A 13-year-old boy, Denis Langat, has been given a special government job, nearly a year after confronting Rift Valley Regional Commissioner, George Natembeya.
The National Cohesion and Integration Commission (NCIC) appointed Langat, a student at Township Academy in Narok South, as a child peace ambassador as part of the measures NCIC is using to rehabilitate children familiar with clashes.
When not in school, Langat accompanies NCIC commissioners and officers from Narok County to peace forums in the area where he calls for disarmament while preaching peace among the Maasai, Kipsigis and Maasai communities.
“There are those among you that have not surrendered your weapons, kindly do so before the government catches up with you.

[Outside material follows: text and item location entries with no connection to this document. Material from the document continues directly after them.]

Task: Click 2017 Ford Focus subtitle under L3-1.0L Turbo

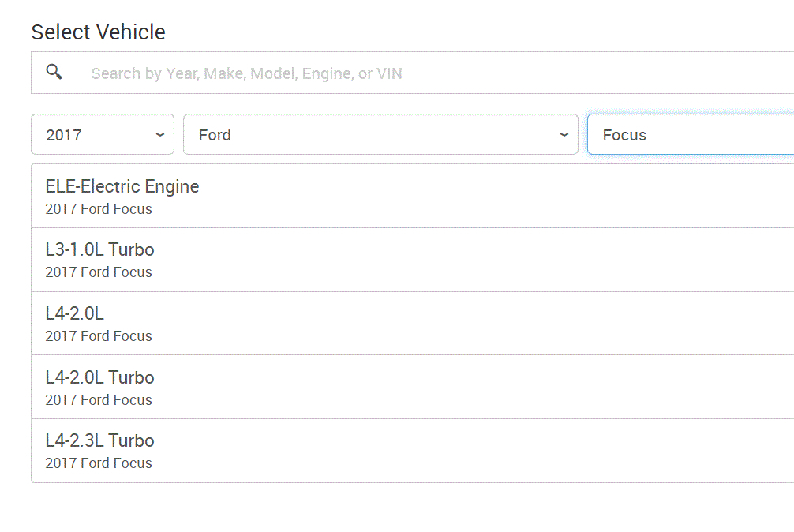Action: pos(99,272)
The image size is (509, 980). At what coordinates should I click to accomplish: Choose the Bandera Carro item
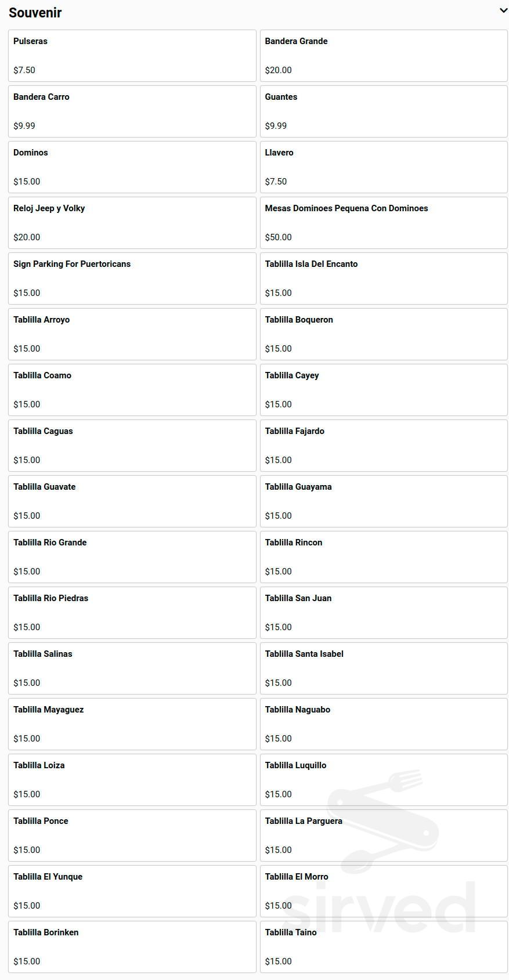click(x=132, y=111)
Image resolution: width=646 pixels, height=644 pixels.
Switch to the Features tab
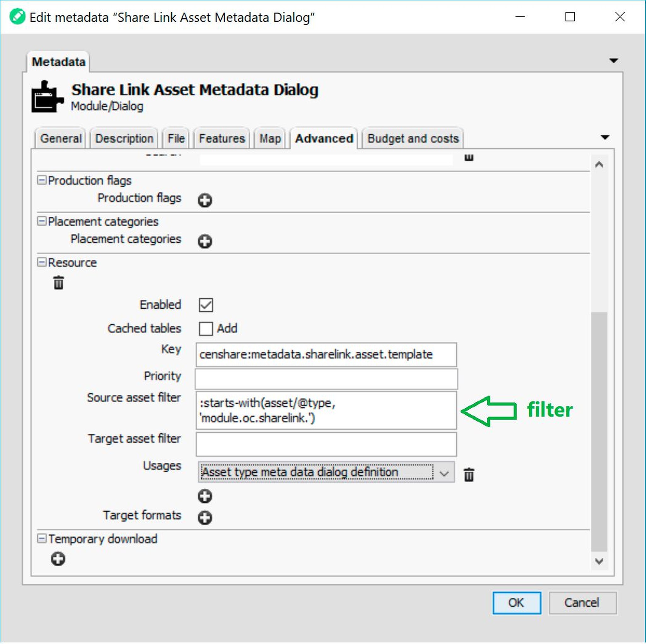(222, 138)
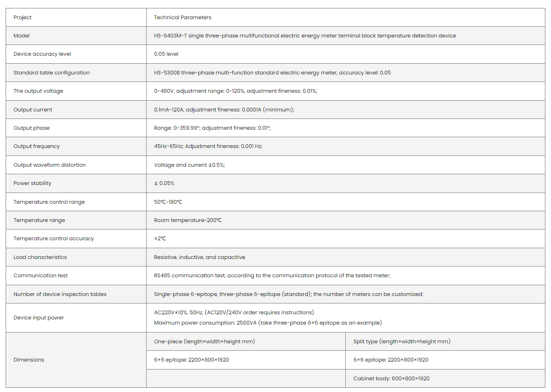Click the 0.1mA-120A output current value
This screenshot has height=392, width=551.
(224, 110)
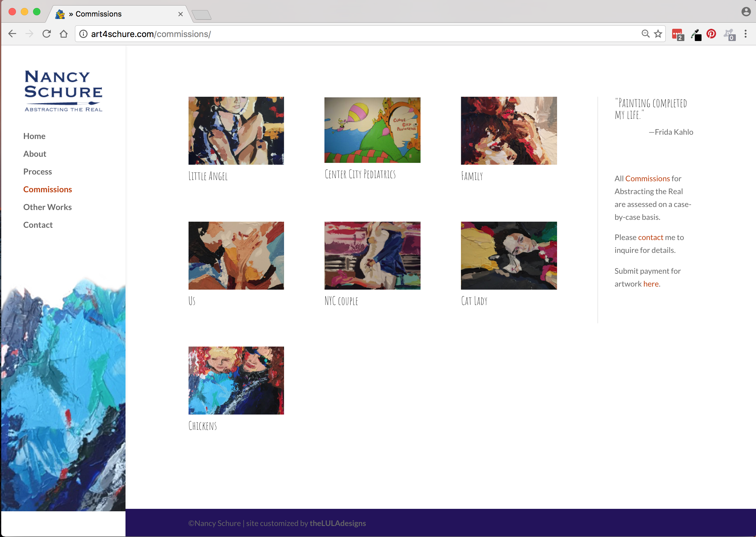Select the Process navigation link
Screen dimensions: 756x537
click(38, 172)
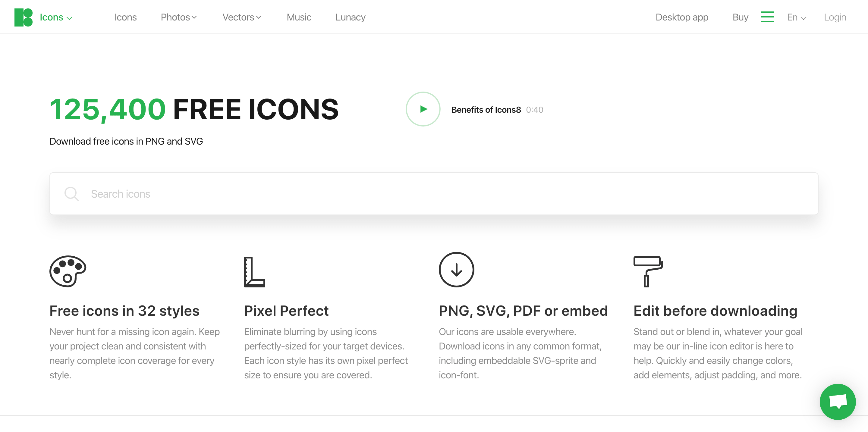The width and height of the screenshot is (868, 432).
Task: Click the play button for benefits video
Action: point(422,109)
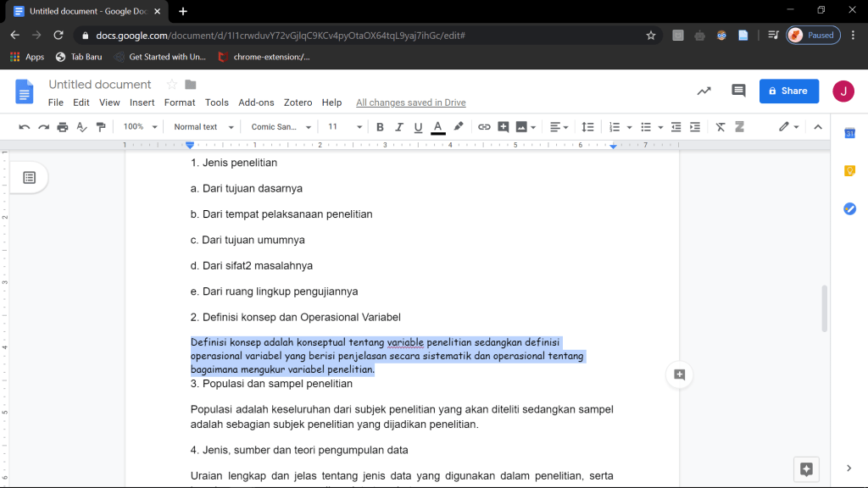The width and height of the screenshot is (868, 488).
Task: Click the blue Share button
Action: tap(788, 91)
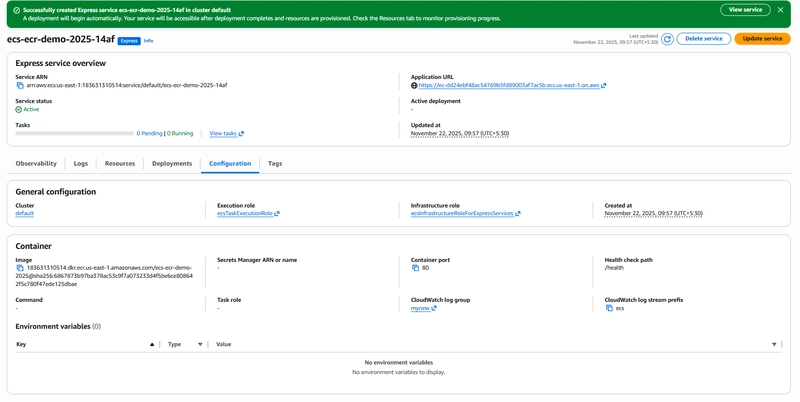Select the Resources tab
Viewport: 800px width, 402px height.
[x=120, y=163]
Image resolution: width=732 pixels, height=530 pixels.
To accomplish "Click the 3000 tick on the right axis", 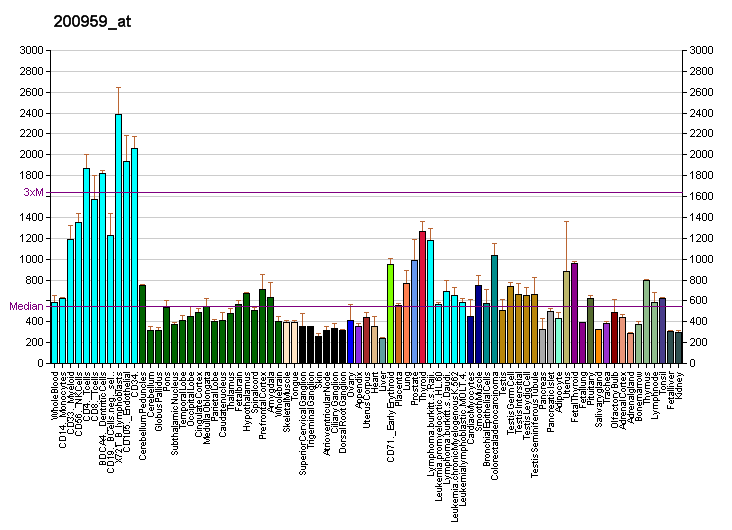I will coord(700,50).
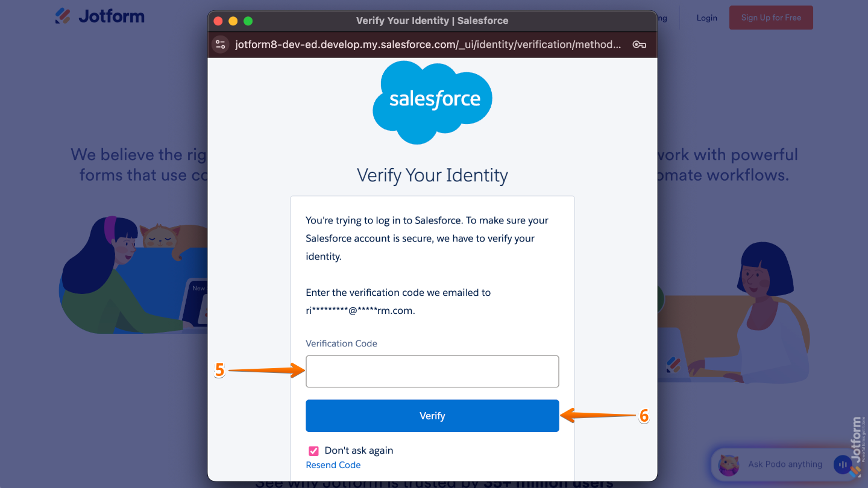Select Login in the top navigation

point(706,17)
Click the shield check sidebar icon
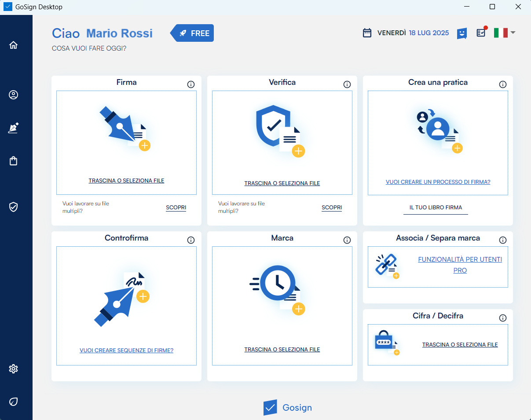Image resolution: width=531 pixels, height=420 pixels. tap(14, 207)
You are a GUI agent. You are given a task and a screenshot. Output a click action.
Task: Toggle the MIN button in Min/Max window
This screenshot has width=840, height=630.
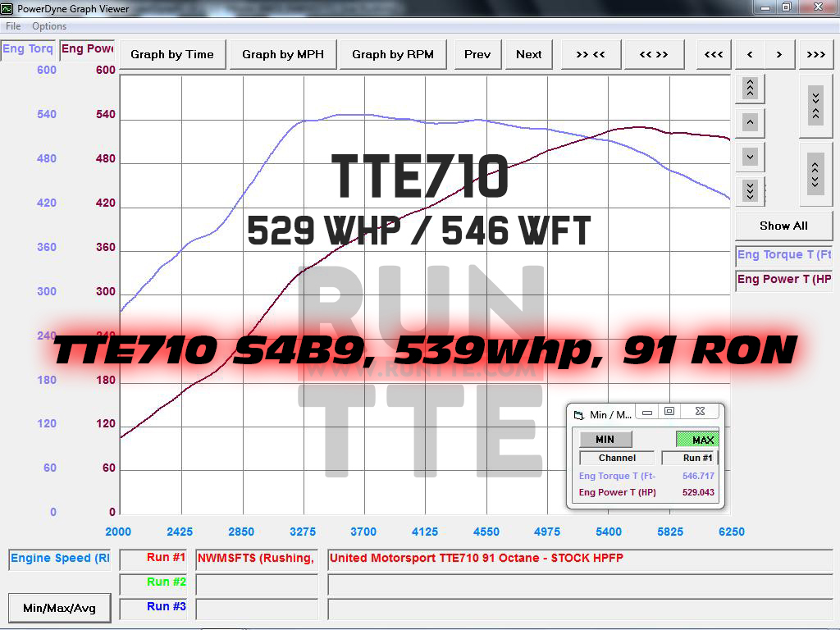[x=605, y=440]
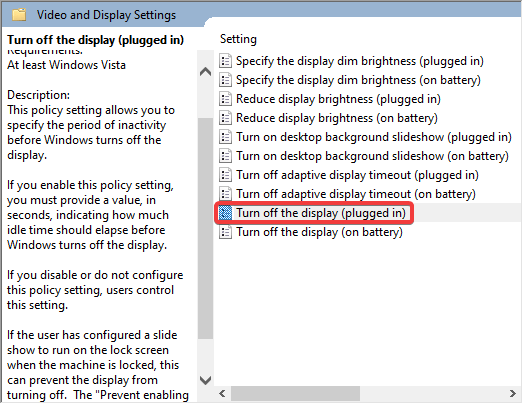Select Turn on desktop background slideshow (on battery) setting
This screenshot has height=404, width=523.
pos(372,156)
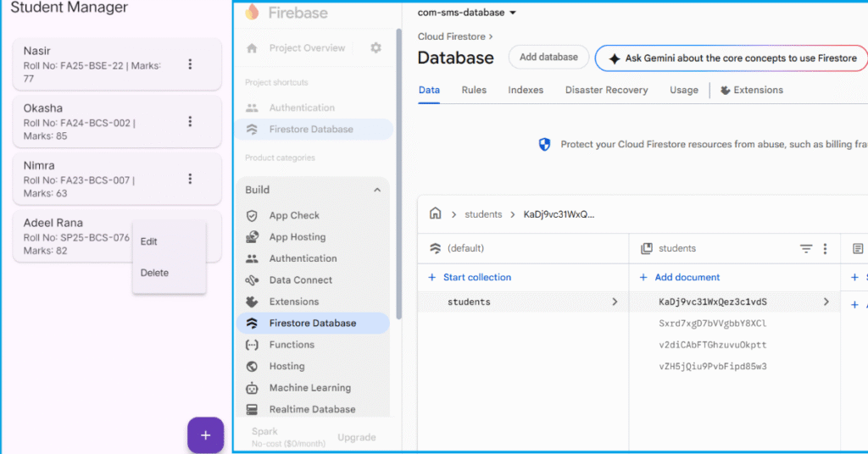Viewport: 868px width, 454px height.
Task: Click Ask Gemini about Firestore button
Action: tap(732, 58)
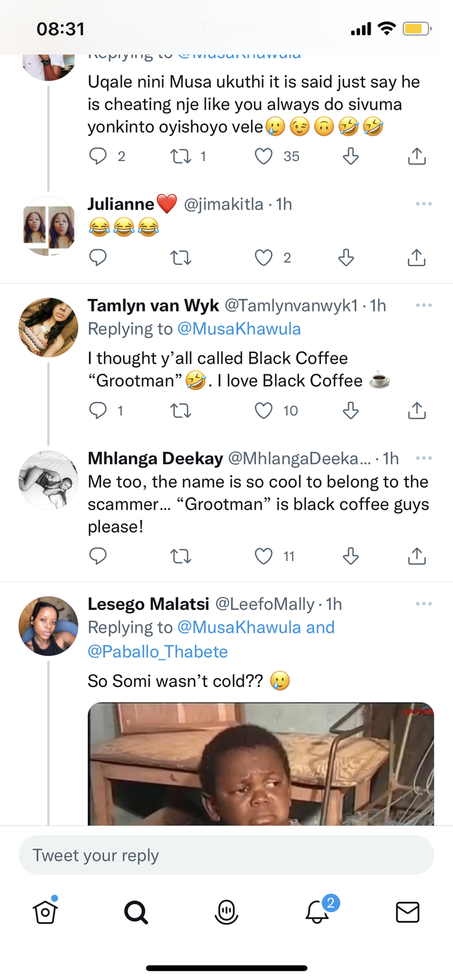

“We surrendered bows and arrows peacefully in 2020 but I wonder, do you want to hide in caves and dig holes to escape the wrath of the government,” the 13-year-old warned.
His mother lauded the government for securing the future of his son and also disclosed that they have been resettled to a new home after their house was burnt during an inter-community conflict in 2020.
“I was worried about his future. I always broke down when I looked at him. I thank God for the new job and I am proud of him. I wondered what his life would have turned to if he had joined older men to fight in the forests,” the mother wondered.
On Wednesday, May 27, 2020, Natembeya picked out Langat from a group of warriors and interrogated him, wondering why he was risking his life.
The young boy claimed that his father was away herding cattle and that he had no other choice than to guard the mother and their property.
“If a boy like this grows up in this kind of environment, what does he learn? I saw him on TV the other day holding bow and arrows,” Natembeya stated.
A few weeks later, the 13-year-old surrendered his weapons and was offered a government scholarship.